◆ WHAT IS NEEDED
Copy out everything in the material from the line that contains "This screenshot has height=784, width=1568." down to the line that contains "Viewport: 800px width, 450px", keeping every character the same.
***** TASK MATERIAL
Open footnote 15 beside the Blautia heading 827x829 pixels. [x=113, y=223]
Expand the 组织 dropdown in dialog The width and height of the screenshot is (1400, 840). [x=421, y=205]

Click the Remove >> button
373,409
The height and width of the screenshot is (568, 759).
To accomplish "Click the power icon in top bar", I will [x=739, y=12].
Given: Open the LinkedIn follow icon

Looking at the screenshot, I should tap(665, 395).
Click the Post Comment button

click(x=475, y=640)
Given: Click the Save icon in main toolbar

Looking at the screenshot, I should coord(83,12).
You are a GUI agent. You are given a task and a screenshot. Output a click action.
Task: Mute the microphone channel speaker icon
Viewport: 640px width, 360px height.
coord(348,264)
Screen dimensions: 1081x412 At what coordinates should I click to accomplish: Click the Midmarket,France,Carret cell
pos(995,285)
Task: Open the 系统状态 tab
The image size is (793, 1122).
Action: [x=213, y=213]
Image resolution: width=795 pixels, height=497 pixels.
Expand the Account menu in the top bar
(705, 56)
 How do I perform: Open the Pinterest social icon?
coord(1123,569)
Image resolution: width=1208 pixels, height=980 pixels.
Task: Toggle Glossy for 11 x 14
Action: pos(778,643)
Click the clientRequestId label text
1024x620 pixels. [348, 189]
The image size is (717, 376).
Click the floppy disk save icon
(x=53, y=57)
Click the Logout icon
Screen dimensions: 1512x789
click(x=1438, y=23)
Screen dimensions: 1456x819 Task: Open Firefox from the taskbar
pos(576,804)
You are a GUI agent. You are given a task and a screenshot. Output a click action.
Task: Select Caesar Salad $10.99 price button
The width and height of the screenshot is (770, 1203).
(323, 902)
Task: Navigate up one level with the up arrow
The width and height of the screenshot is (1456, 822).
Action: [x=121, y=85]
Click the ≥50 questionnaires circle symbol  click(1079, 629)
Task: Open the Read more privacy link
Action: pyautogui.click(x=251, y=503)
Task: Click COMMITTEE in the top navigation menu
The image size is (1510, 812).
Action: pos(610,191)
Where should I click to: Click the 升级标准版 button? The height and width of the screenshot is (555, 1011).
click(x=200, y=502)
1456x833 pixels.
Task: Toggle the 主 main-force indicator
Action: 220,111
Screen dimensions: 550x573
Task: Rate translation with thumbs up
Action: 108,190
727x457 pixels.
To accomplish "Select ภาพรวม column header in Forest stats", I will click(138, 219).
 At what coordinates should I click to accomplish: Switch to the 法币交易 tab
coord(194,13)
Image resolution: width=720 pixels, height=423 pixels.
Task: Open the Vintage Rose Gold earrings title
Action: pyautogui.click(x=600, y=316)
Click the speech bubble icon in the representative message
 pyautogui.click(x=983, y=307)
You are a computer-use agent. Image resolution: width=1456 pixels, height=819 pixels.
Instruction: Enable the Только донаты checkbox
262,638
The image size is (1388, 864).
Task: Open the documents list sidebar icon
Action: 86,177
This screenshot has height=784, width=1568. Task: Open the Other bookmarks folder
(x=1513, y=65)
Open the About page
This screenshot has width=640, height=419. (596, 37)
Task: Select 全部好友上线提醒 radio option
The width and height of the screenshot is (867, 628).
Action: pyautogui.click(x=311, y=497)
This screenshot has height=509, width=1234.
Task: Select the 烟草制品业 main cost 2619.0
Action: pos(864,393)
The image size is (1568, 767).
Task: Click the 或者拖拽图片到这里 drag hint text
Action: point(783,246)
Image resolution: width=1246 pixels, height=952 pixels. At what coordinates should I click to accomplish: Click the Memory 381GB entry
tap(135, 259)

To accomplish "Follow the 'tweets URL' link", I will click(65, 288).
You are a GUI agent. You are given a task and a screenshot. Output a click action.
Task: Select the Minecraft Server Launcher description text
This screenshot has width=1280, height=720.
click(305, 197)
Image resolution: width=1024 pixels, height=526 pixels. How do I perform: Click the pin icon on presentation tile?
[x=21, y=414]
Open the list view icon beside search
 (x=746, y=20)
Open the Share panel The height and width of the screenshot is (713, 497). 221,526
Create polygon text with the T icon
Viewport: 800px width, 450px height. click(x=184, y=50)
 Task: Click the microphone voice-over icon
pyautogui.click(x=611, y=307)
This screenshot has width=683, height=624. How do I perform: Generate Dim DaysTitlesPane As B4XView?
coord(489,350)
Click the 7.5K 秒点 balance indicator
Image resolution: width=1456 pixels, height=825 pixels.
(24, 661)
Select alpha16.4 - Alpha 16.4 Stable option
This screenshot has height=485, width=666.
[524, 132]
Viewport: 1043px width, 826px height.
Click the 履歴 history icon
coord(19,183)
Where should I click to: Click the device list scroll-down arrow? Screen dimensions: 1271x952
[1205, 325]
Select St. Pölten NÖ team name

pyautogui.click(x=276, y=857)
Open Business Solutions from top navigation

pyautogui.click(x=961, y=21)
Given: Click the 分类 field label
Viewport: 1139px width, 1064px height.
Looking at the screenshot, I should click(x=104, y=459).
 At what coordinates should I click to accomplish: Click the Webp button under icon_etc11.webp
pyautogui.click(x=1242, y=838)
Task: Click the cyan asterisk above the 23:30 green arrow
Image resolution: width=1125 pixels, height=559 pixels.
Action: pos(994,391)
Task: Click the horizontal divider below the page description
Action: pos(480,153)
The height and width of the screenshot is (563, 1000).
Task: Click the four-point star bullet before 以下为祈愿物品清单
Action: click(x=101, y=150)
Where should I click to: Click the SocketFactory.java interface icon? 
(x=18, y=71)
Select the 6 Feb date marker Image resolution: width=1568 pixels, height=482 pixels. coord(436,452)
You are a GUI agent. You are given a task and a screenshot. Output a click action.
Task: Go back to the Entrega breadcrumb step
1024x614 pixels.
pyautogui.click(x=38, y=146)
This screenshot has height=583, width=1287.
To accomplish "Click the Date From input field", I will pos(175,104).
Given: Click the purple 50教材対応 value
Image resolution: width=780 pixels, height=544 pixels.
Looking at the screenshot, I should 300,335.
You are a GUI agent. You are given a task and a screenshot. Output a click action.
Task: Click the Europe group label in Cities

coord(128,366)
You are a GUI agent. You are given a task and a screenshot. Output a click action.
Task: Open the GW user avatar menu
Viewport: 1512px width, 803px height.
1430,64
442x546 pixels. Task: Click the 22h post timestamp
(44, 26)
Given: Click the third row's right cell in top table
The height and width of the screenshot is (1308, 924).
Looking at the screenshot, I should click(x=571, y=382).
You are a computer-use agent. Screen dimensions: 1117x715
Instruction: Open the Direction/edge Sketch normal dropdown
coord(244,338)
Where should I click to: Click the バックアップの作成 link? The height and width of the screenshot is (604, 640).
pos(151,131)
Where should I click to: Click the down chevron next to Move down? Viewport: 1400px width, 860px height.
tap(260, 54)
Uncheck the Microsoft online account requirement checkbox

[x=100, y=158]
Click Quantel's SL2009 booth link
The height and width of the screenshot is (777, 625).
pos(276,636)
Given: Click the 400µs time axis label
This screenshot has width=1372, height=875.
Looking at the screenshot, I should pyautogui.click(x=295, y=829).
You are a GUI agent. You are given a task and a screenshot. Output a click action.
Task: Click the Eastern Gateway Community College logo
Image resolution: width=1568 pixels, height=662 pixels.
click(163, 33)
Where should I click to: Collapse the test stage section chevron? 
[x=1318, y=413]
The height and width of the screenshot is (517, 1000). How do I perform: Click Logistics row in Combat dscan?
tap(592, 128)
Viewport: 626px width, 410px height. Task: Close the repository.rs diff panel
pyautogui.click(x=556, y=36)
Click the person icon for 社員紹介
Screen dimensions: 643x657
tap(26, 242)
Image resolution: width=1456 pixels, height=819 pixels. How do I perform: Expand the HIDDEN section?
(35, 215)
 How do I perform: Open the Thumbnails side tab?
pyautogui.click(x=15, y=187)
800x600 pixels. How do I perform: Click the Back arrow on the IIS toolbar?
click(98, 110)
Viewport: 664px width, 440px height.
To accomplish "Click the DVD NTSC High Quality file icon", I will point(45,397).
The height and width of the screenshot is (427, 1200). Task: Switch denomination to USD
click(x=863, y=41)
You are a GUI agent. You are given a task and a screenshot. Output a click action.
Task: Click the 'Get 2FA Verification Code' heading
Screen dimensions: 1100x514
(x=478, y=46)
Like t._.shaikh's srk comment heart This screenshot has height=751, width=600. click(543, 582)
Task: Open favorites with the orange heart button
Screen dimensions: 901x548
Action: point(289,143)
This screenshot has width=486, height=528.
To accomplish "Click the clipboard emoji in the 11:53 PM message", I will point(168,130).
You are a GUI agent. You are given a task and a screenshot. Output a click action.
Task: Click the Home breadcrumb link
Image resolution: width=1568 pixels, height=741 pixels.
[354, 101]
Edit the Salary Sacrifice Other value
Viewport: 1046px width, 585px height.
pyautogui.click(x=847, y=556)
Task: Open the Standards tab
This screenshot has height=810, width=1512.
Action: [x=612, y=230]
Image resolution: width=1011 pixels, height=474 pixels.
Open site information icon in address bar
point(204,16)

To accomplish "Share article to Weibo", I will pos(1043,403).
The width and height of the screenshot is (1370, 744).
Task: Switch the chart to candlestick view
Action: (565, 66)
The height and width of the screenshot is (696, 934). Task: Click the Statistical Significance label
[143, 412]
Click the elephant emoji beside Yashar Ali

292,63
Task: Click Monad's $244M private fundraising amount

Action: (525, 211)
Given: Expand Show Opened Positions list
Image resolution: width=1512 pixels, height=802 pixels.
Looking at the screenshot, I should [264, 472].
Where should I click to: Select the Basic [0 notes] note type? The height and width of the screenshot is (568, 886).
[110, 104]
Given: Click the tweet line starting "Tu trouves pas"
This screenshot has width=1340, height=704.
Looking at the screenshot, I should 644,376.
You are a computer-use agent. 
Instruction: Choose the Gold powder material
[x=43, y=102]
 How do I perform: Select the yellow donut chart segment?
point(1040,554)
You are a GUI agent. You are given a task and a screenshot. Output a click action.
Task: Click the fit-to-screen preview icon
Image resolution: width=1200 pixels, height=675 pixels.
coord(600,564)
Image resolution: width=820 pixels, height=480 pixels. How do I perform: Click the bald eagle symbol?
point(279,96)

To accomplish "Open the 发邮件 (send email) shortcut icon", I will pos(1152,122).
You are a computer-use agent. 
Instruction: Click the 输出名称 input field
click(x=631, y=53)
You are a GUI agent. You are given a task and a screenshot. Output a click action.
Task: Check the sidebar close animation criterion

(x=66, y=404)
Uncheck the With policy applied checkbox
**********
◆ OUTPUT BELOW
This screenshot has height=784, width=1568. Task: Open the Other bookmarks folder
(x=1513, y=65)
Open the About page
This screenshot has width=640, height=419. (596, 37)
Task: Select 全部好友上线提醒 radio option
The width and height of the screenshot is (867, 628).
Action: pyautogui.click(x=311, y=497)
This screenshot has height=509, width=1234.
Task: Select the 烟草制品业 main cost 2619.0
Action: pos(864,393)
The image size is (1568, 767).
Task: Click the 或者拖拽图片到这里 drag hint text
Action: point(783,246)
Image resolution: width=1246 pixels, height=952 pixels. At what coordinates should I click to accomplish: Click the Memory 381GB entry
tap(135, 259)

To accomplish "Follow the 'tweets URL' link", I will click(65, 288).
You are a GUI agent. You are given a task and a screenshot. Output a click action.
Task: Select the Minecraft Server Launcher description text
This screenshot has width=1280, height=720.
click(305, 197)
Image resolution: width=1024 pixels, height=526 pixels. How do I perform: Click the pin icon on presentation tile?
[x=21, y=414]
Open the list view icon beside search
 (x=746, y=20)
Open the Share panel The height and width of the screenshot is (713, 497). 221,526
Create polygon text with the T icon
Viewport: 800px width, 450px height. click(x=184, y=50)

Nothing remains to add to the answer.